Datasets

Overview

Datasets are collections of input/output pairs that you use to test and evaluate LLM behavior. Each row in a dataset represents a single test case: the input you send to the model and the expected (or reference) output you compare against. Datasets power Experiments and A/B Testing by providing a consistent, repeatable set of inputs.

Creating a Dataset

Open Datasets from the dashboard sidebar.
Click Create Dataset.
Give the dataset a descriptive name (e.g., “Customer Support QA”, “Code Review Inputs”).
Optionally add a description to explain what the dataset covers and when to use it.

Adding Rows

Each row in a dataset is a request-response pair:

Input — The prompt or message that will be sent to the model. This is typically a user message or a full conversation history in JSON format.
Expected Output — The reference response you want to compare the model’s actual output against. This is optional but required for automated scoring in experiments.

You can add rows in two ways:

Manually — Click Add Row and type the input and expected output directly in the dashboard.
Import — Upload a JSONL file where each line is a JSON object with input and expected_output fields.

JSONL Export

Export any dataset as a JSONL file for use outside the dashboard or for backup. Click the Export button on a dataset to download it. Each line in the exported file is a JSON object:

JSONL format

{"input": "What is the capital of France?", "expected_output": "The capital of France is Paris."}
{"input": "Translate 'hello' to Spanish.", "expected_output": "hola"}

Using Datasets with Experiments

When you create an Experiment, you select a dataset as the input source. The experiment runs each row through the configured model and prompt, then compares the output to the expected output using your chosen evaluation criteria. This lets you measure prompt quality at scale instead of testing one input at a time.

Using Datasets with A/B Tests

A/B Tests can use datasets to ensure each variant receives the same inputs.
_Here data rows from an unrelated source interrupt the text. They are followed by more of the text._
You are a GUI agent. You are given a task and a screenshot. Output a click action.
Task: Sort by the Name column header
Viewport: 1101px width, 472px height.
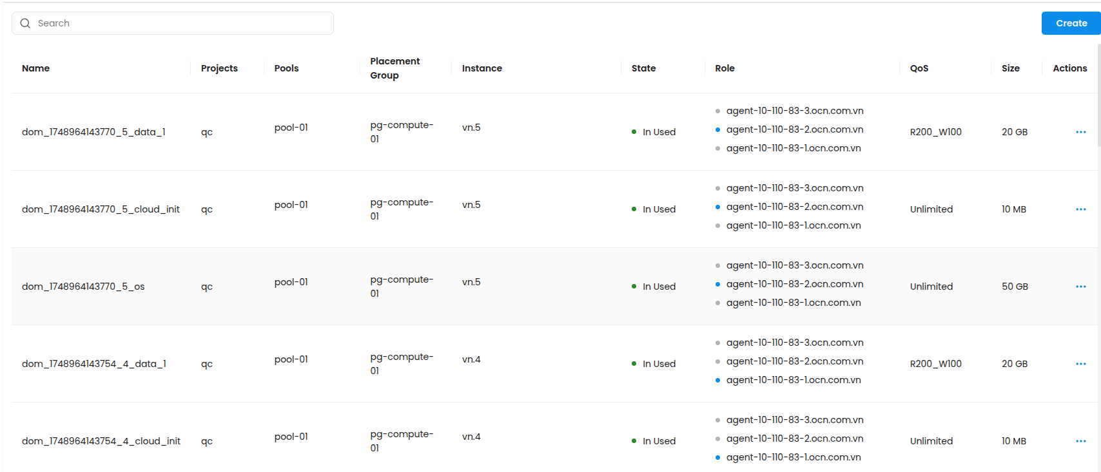click(36, 68)
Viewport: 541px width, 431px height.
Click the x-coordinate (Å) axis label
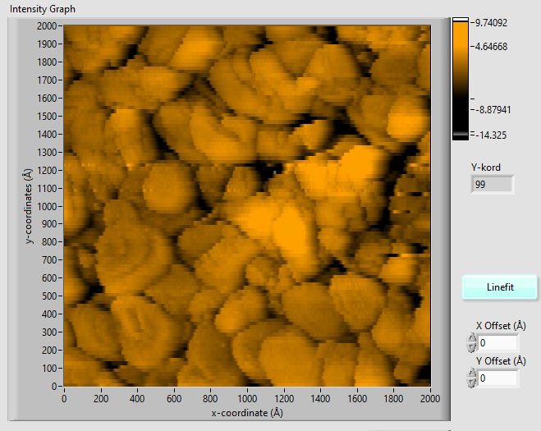click(246, 412)
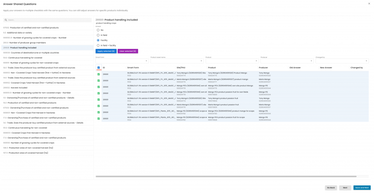
Task: Close the Answer Shared Questions dialog
Action: [x=369, y=3]
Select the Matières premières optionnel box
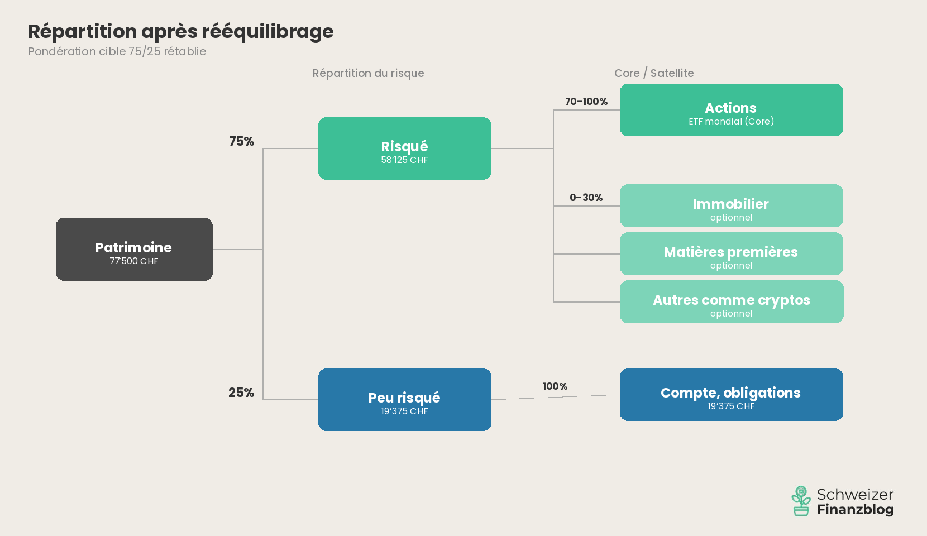The height and width of the screenshot is (536, 927). click(731, 254)
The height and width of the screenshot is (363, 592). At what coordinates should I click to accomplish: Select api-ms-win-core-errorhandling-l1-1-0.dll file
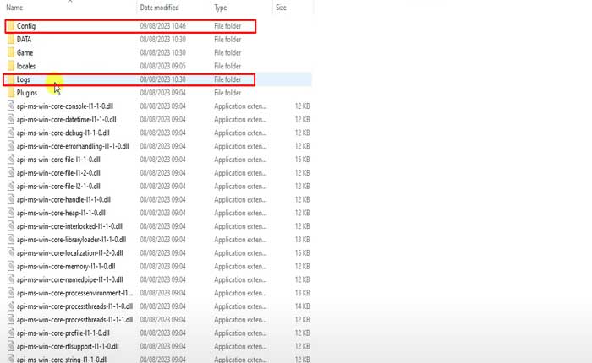(73, 146)
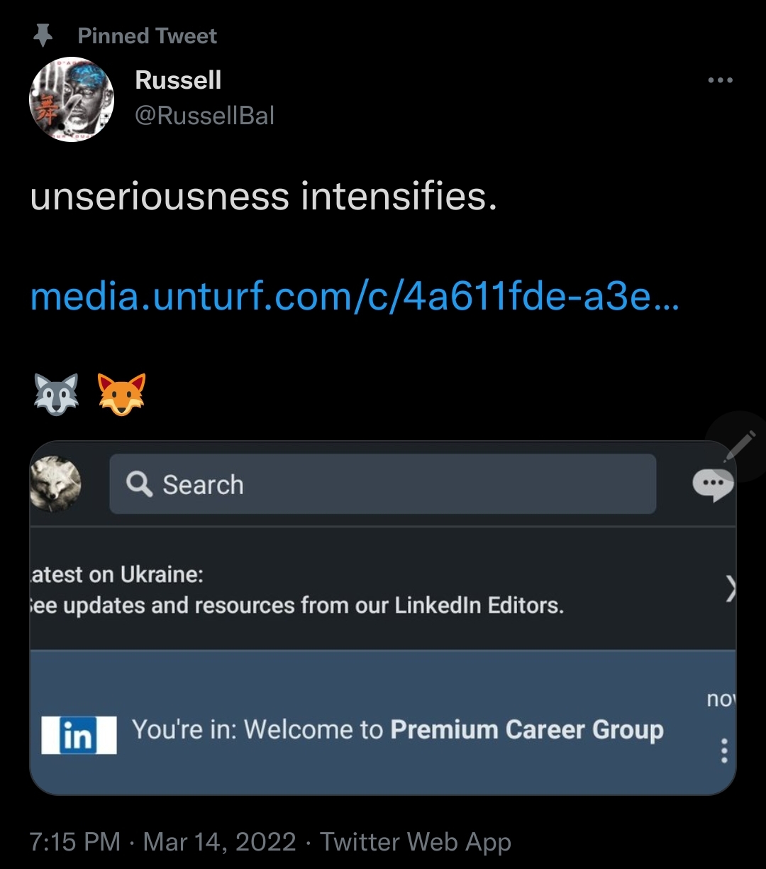The height and width of the screenshot is (869, 766).
Task: Click the LinkedIn logo in notification
Action: click(79, 736)
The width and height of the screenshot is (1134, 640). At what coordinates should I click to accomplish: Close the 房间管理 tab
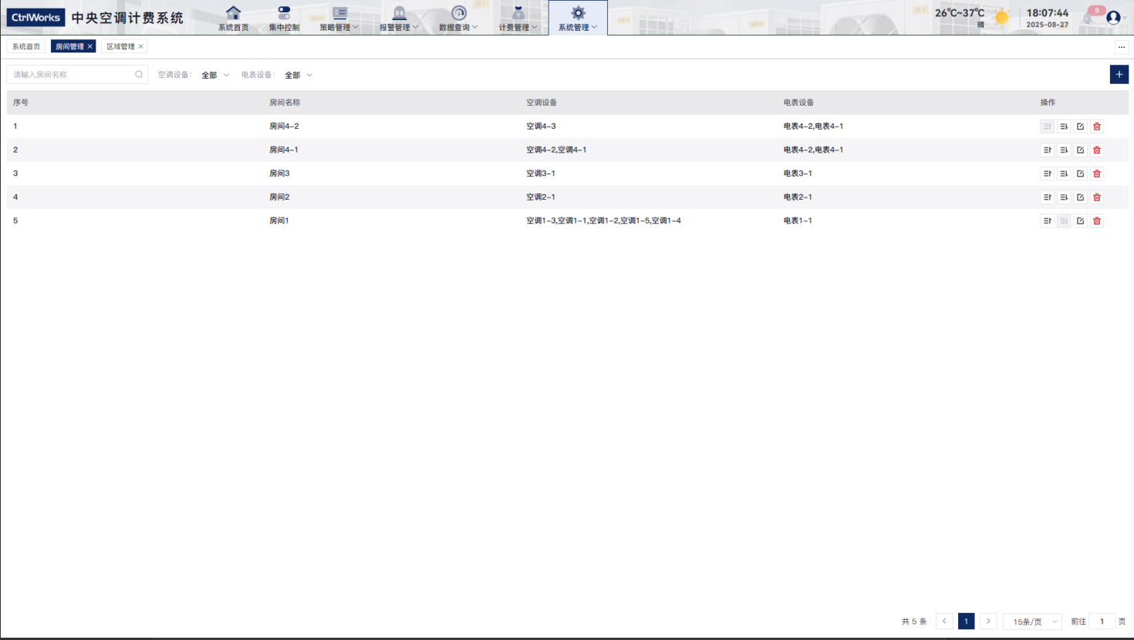click(90, 47)
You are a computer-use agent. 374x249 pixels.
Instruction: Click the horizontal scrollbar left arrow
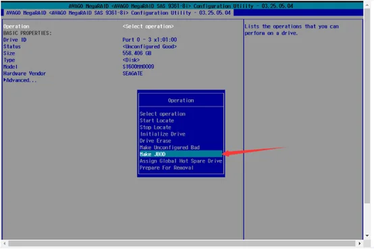4,244
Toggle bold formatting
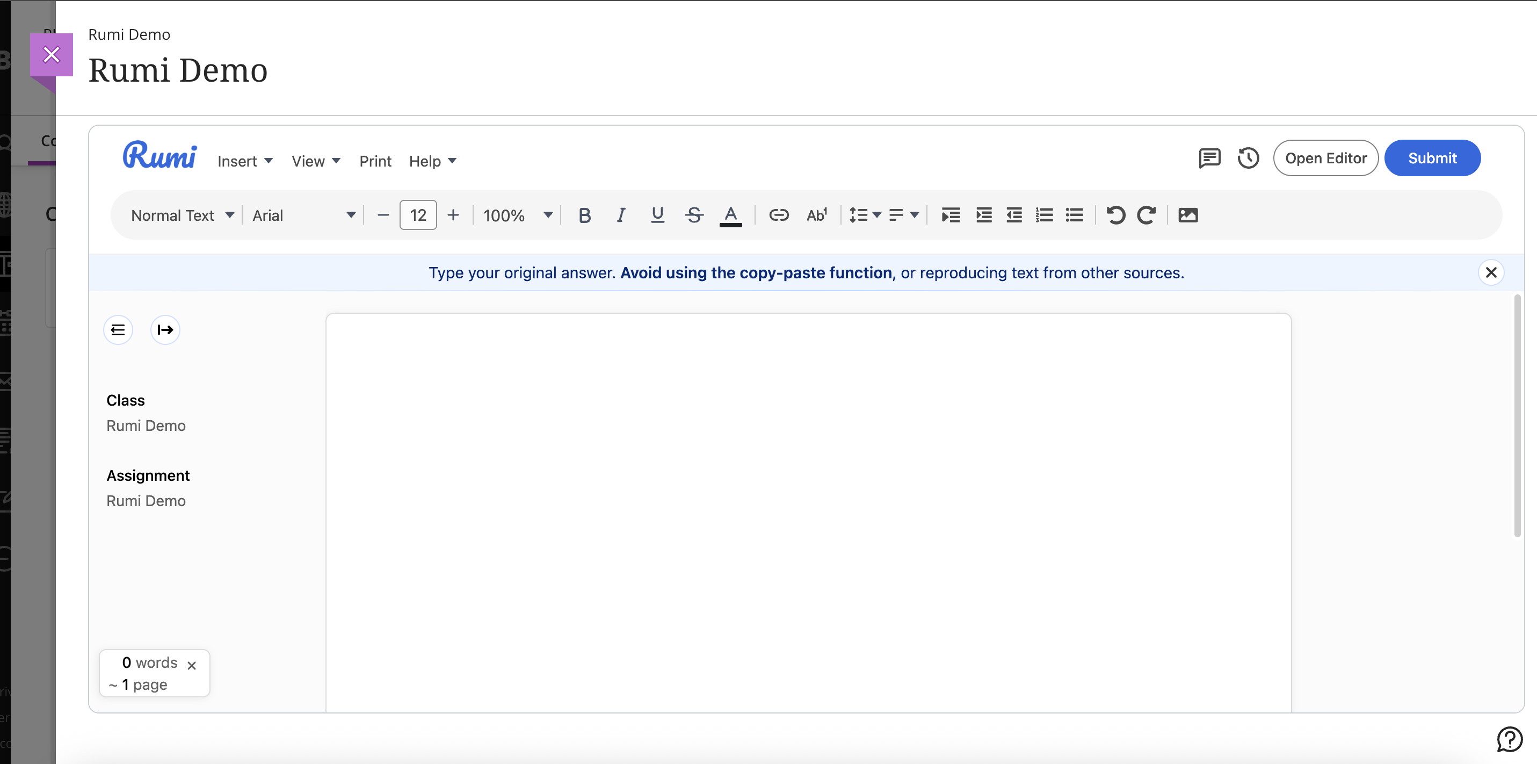The width and height of the screenshot is (1537, 764). [584, 215]
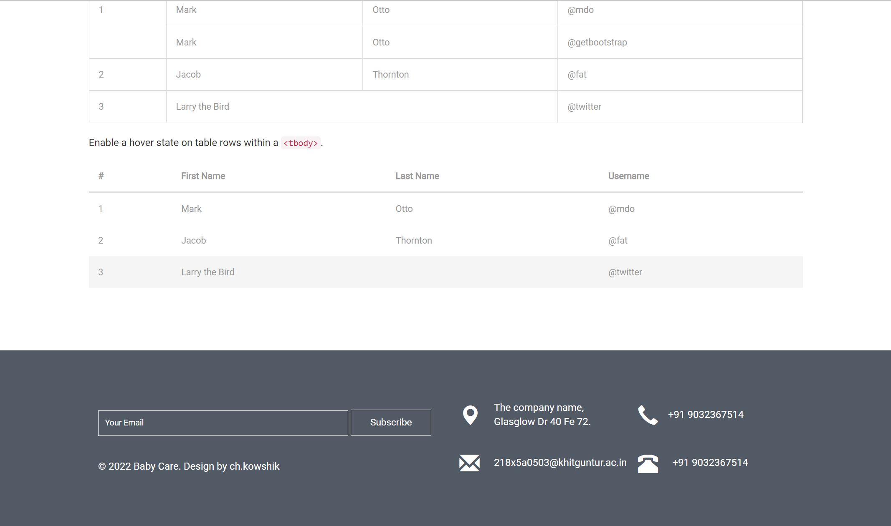Select the Username column header
The width and height of the screenshot is (891, 526).
[x=629, y=176]
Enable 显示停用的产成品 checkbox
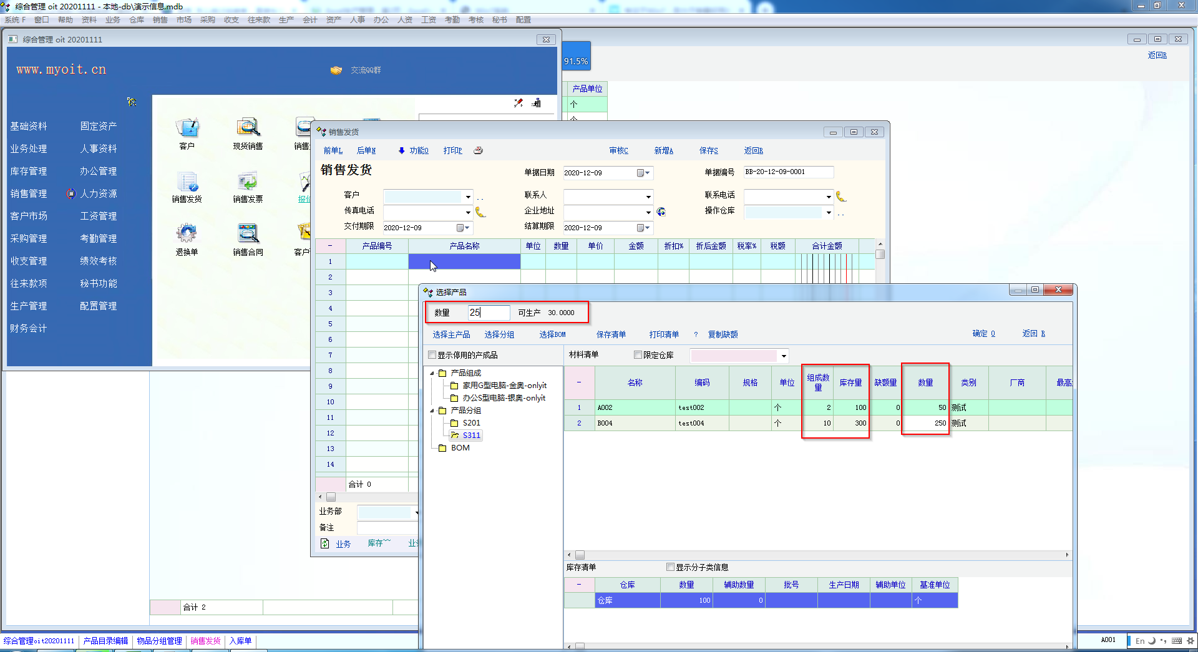Image resolution: width=1198 pixels, height=652 pixels. tap(432, 355)
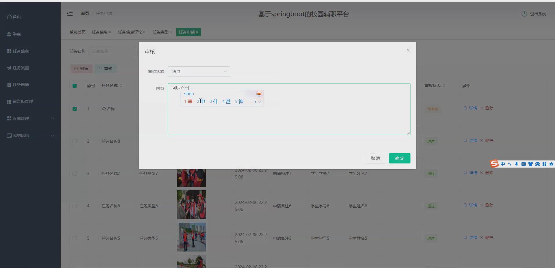Expand the 我的信息 sidebar menu
555x268 pixels.
(x=20, y=135)
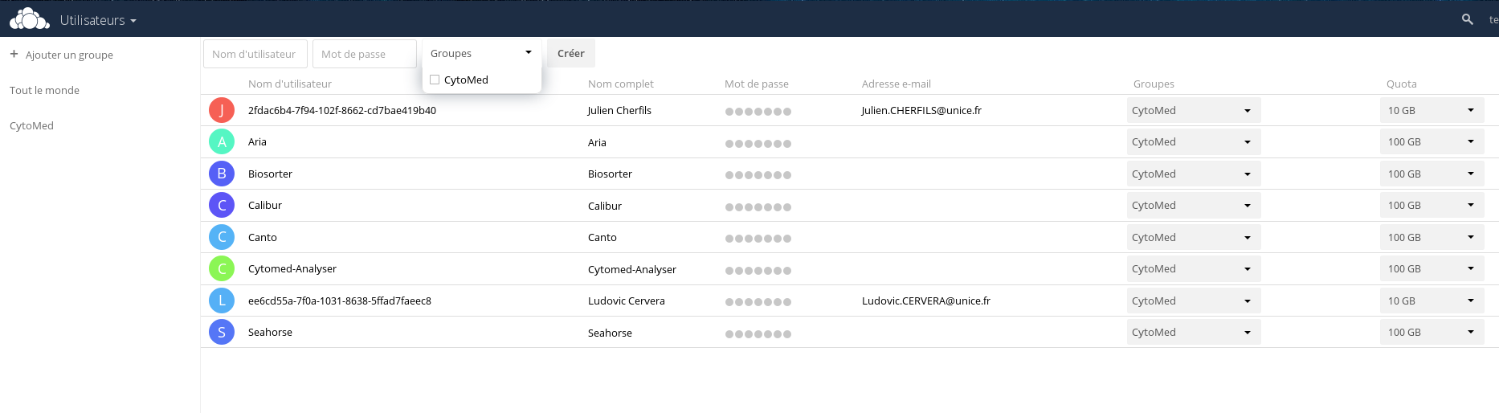The height and width of the screenshot is (413, 1499).
Task: Click Cytomed-Analyser's green C avatar
Action: [x=222, y=268]
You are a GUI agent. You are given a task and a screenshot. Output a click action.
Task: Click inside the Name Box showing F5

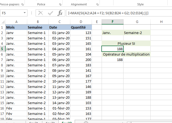[x=11, y=13]
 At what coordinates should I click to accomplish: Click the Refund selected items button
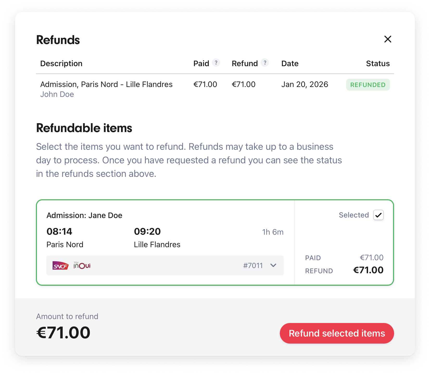(337, 333)
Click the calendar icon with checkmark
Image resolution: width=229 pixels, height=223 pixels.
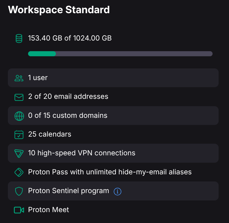(x=19, y=135)
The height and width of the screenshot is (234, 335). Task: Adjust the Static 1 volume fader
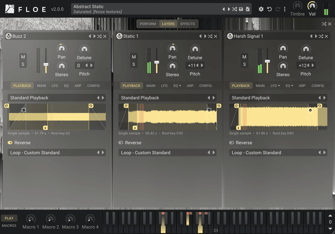point(157,62)
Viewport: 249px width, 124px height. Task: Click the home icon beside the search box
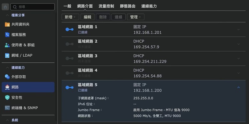point(5,7)
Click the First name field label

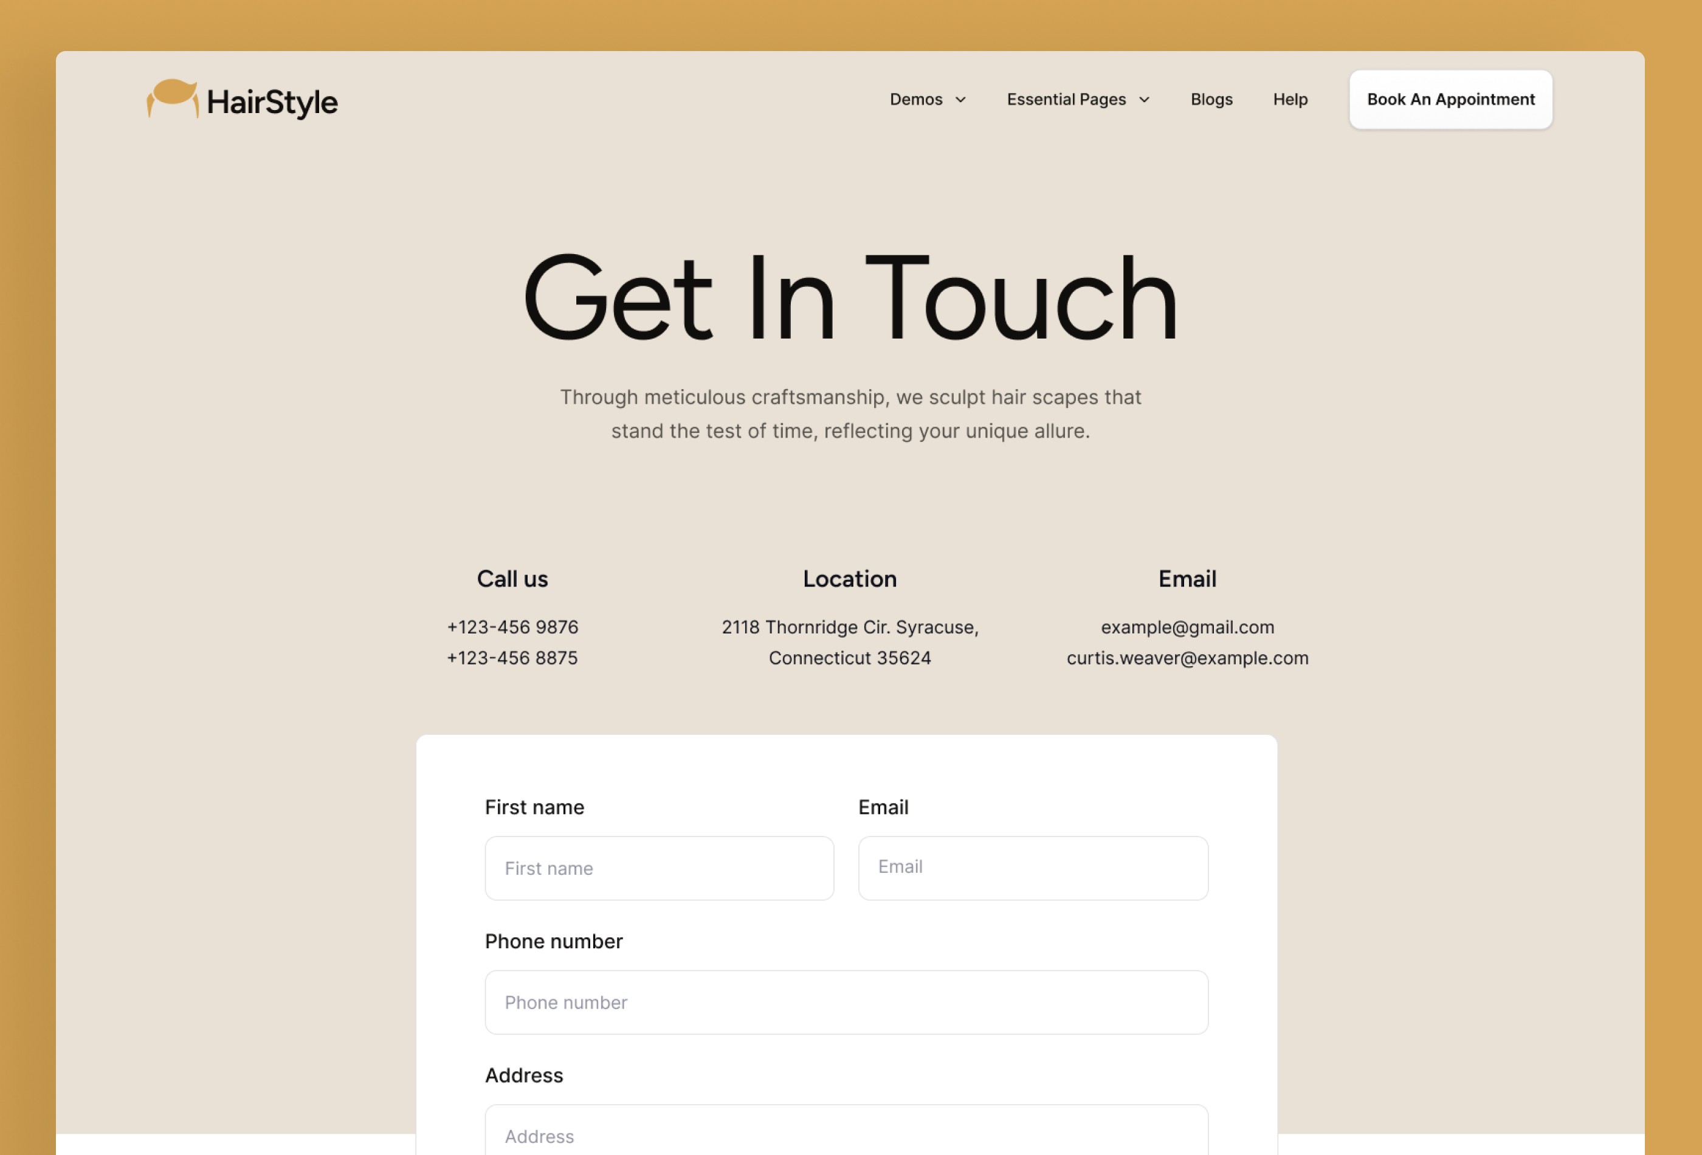(x=535, y=807)
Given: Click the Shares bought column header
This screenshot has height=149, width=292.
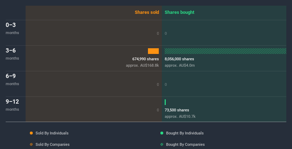Looking at the screenshot, I should pos(180,12).
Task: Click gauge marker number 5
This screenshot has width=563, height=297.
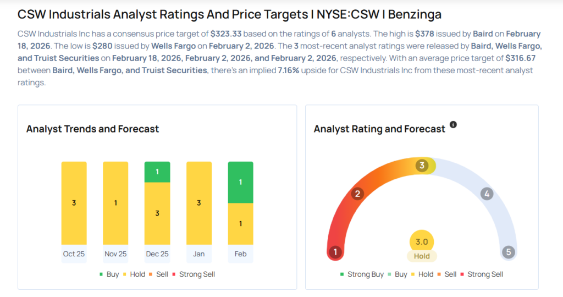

This eliminates variability from different user queries and gives you a fair comparison between prompt versions, models, or configurations.

Organizing Datasets

Keep your datasets organized by use case:

Regression datasets — A stable set of critical inputs that you run after every prompt change to catch regressions.
Edge case datasets — Inputs that test boundary conditions, unusual formats, or adversarial prompts.
Domain-specific datasets — Inputs grouped by topic or product area (e.g., billing questions, technical support, onboarding flows).
Evaluation datasets — Large sets with scored expected outputs for quantitative benchmarking.

Name datasets clearly and add descriptions so your team can find and reuse them without guessing what they contain.